(Saved data entries)
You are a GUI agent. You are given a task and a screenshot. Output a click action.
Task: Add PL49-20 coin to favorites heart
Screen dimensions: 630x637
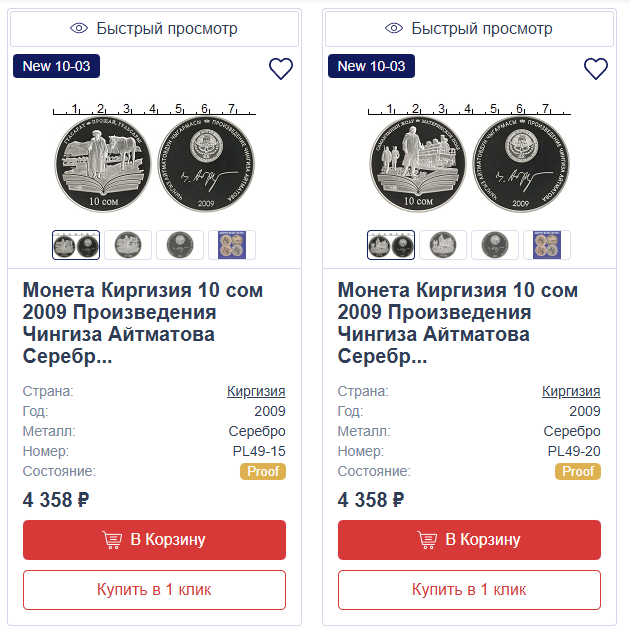(596, 69)
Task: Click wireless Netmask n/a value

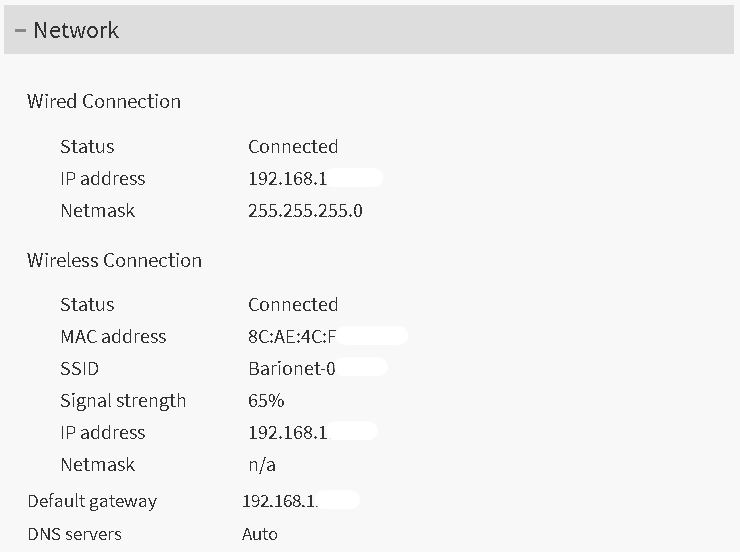Action: tap(262, 464)
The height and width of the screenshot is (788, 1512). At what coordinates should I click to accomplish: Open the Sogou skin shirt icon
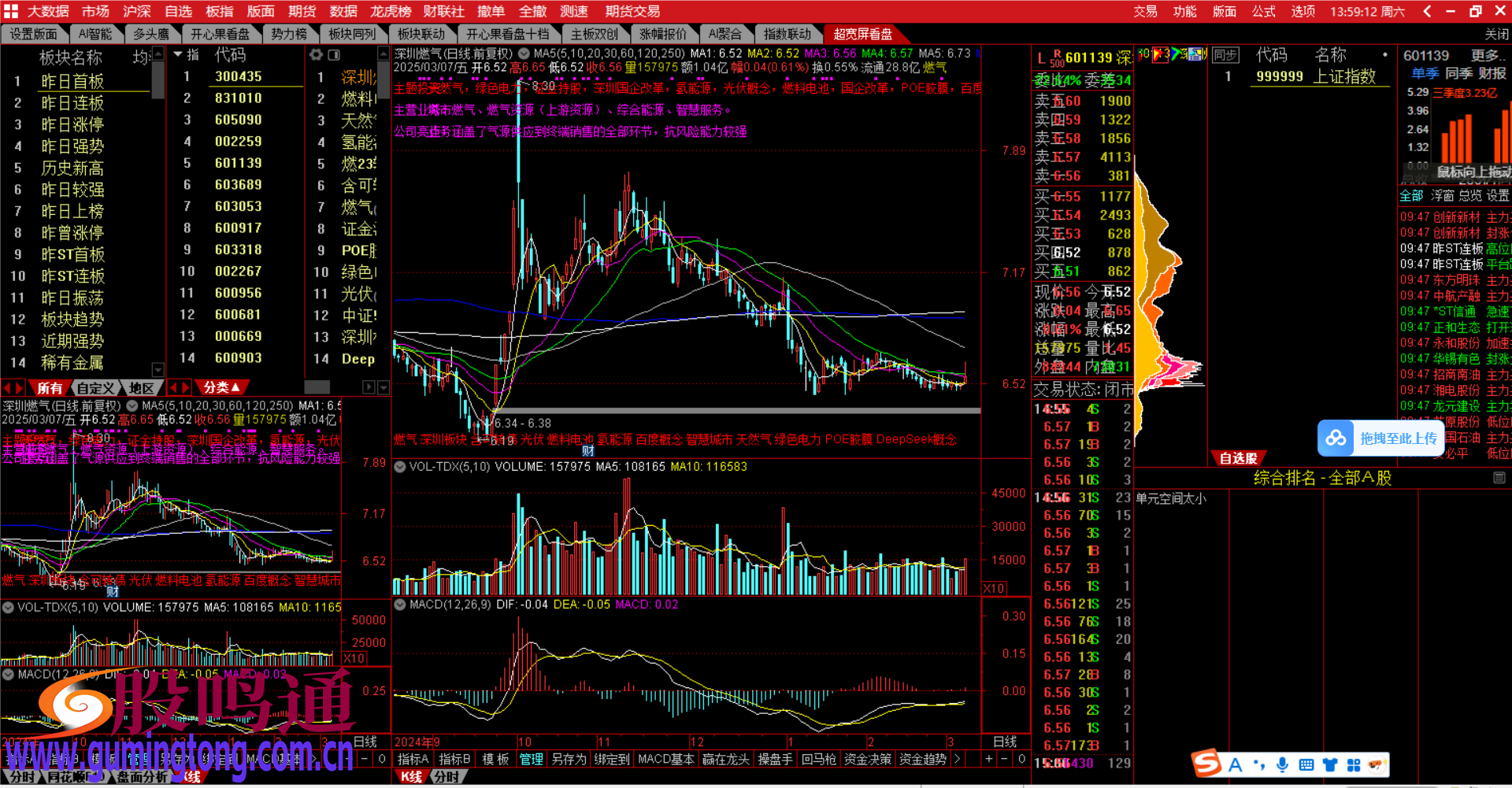tap(1330, 764)
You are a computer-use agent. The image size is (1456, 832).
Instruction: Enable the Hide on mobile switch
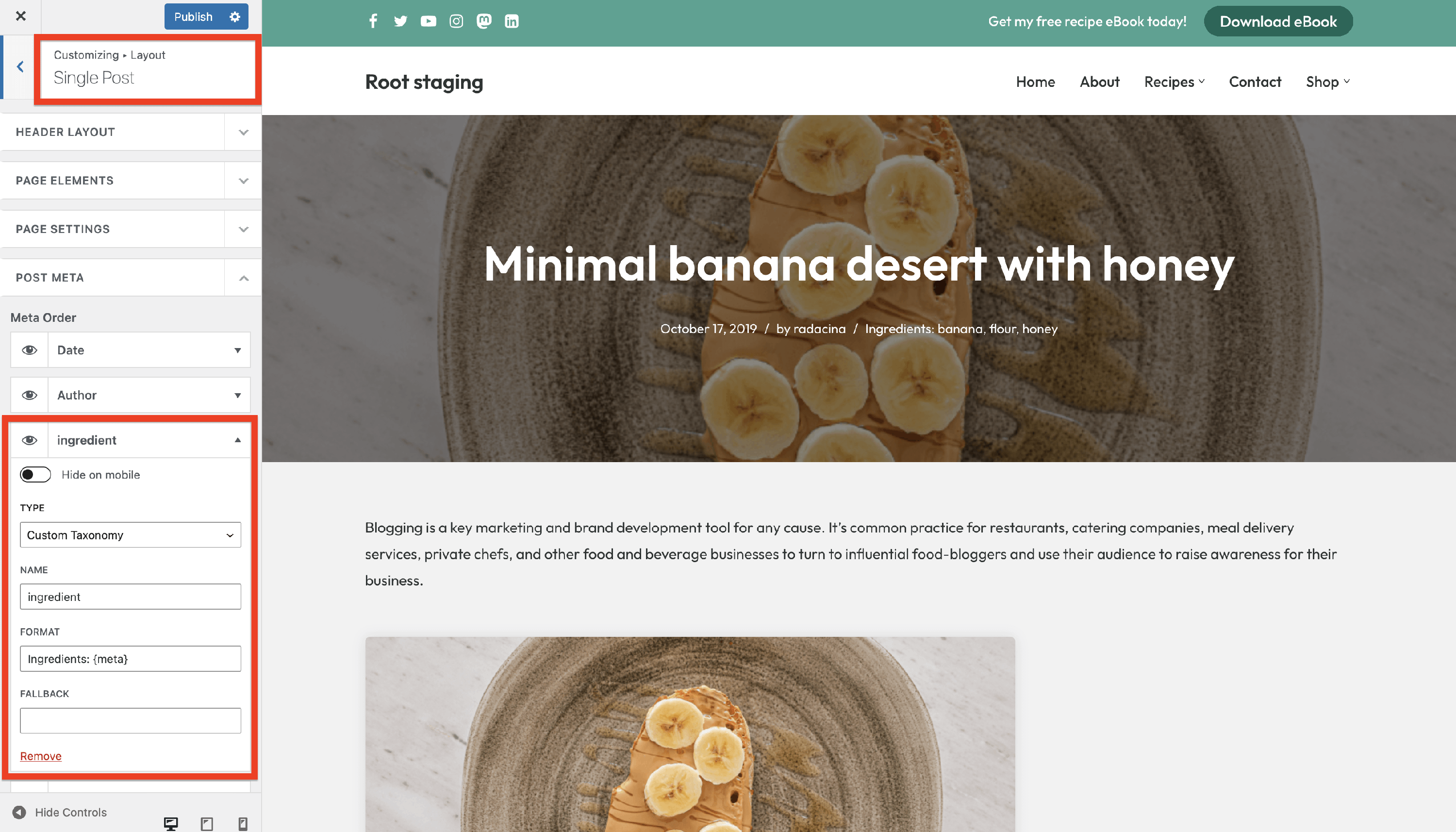coord(35,474)
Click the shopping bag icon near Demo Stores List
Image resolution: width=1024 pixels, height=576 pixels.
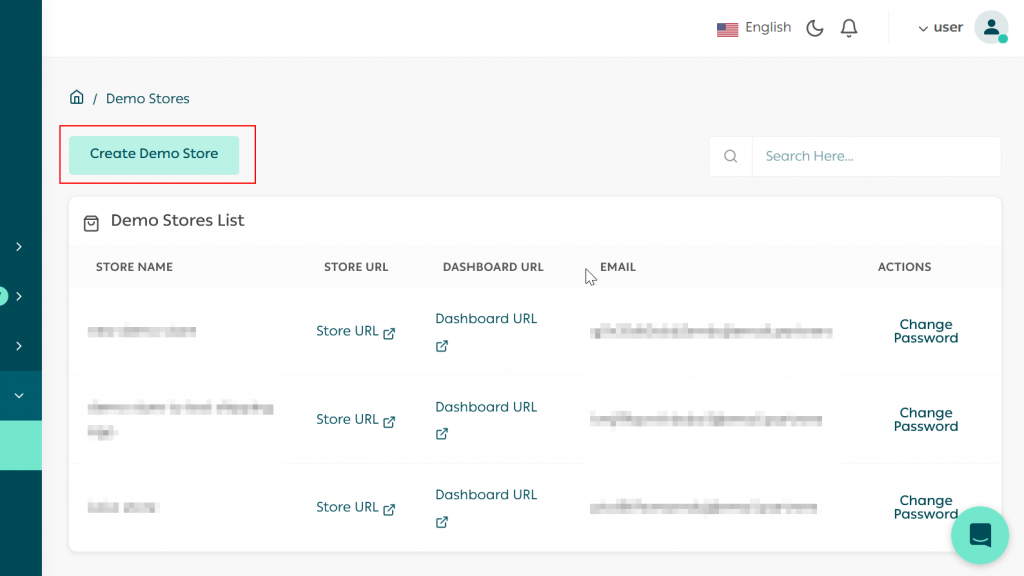93,220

→ **Problem description**:
What is needed is an exact restatement of the lines from the line with "Image resolution: width=1024" through the final line of the data, pictures excluded.

→ **Task output**:
Image resolution: width=1024 pixels, height=576 pixels.
93,220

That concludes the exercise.